REQUIRED ACTION: The copy must run from the line containing "The image size is (960, 793)." through the final line of the records, both included, exactly as written. It should contain no pictures.

DATA TO PROCESS:
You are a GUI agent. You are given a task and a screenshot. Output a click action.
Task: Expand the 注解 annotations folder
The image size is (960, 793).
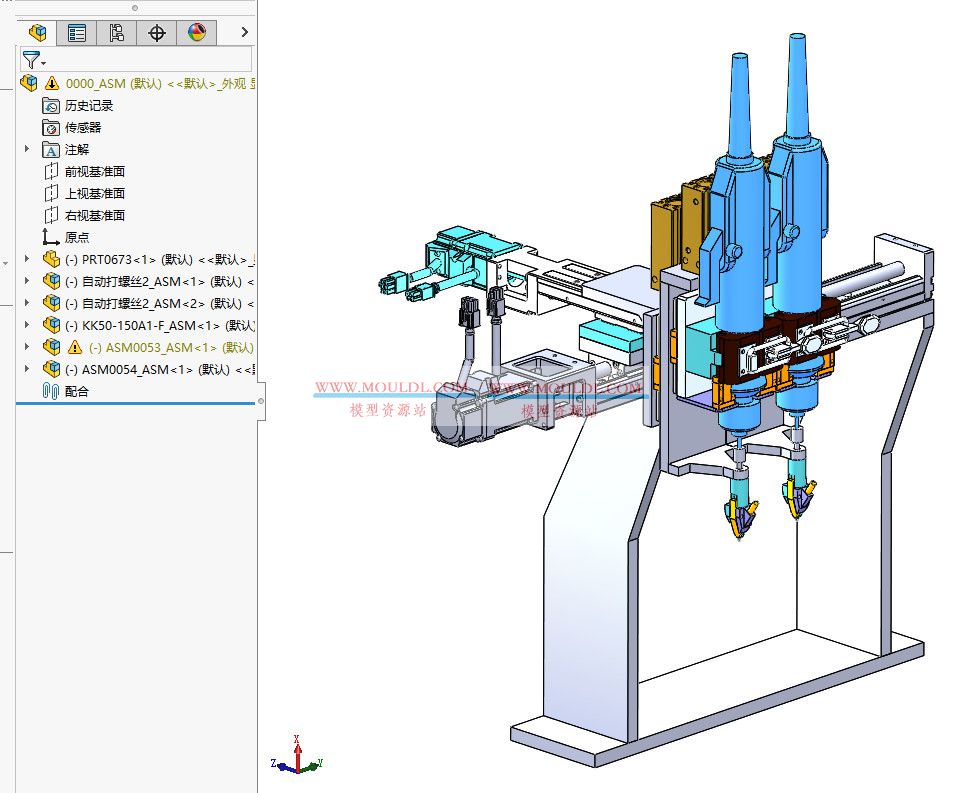coord(25,149)
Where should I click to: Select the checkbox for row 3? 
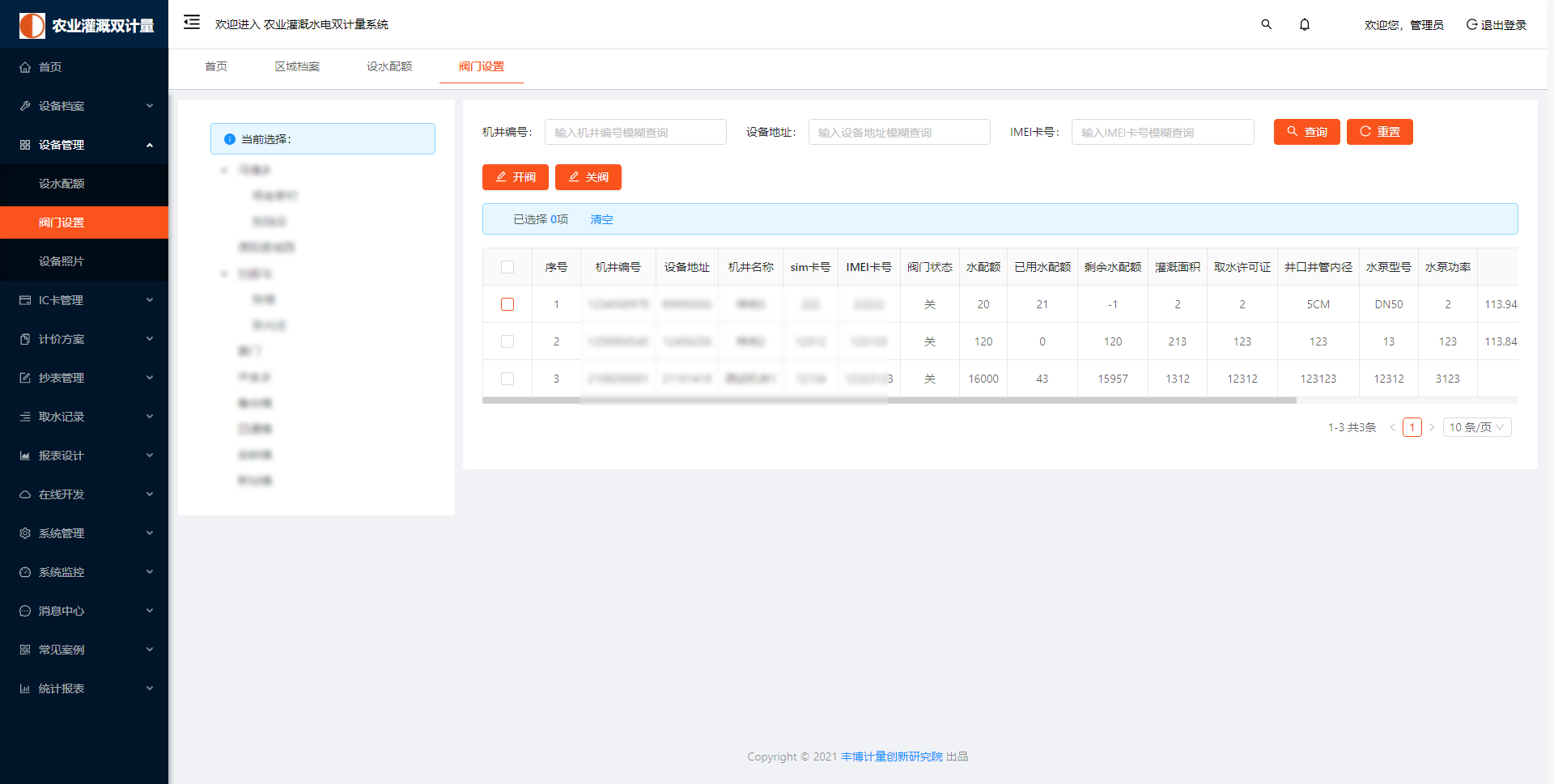507,379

SOLUTION:
The image size is (960, 793).
coord(25,149)
Where should I click to: Select the checkbox for row 3? 
507,379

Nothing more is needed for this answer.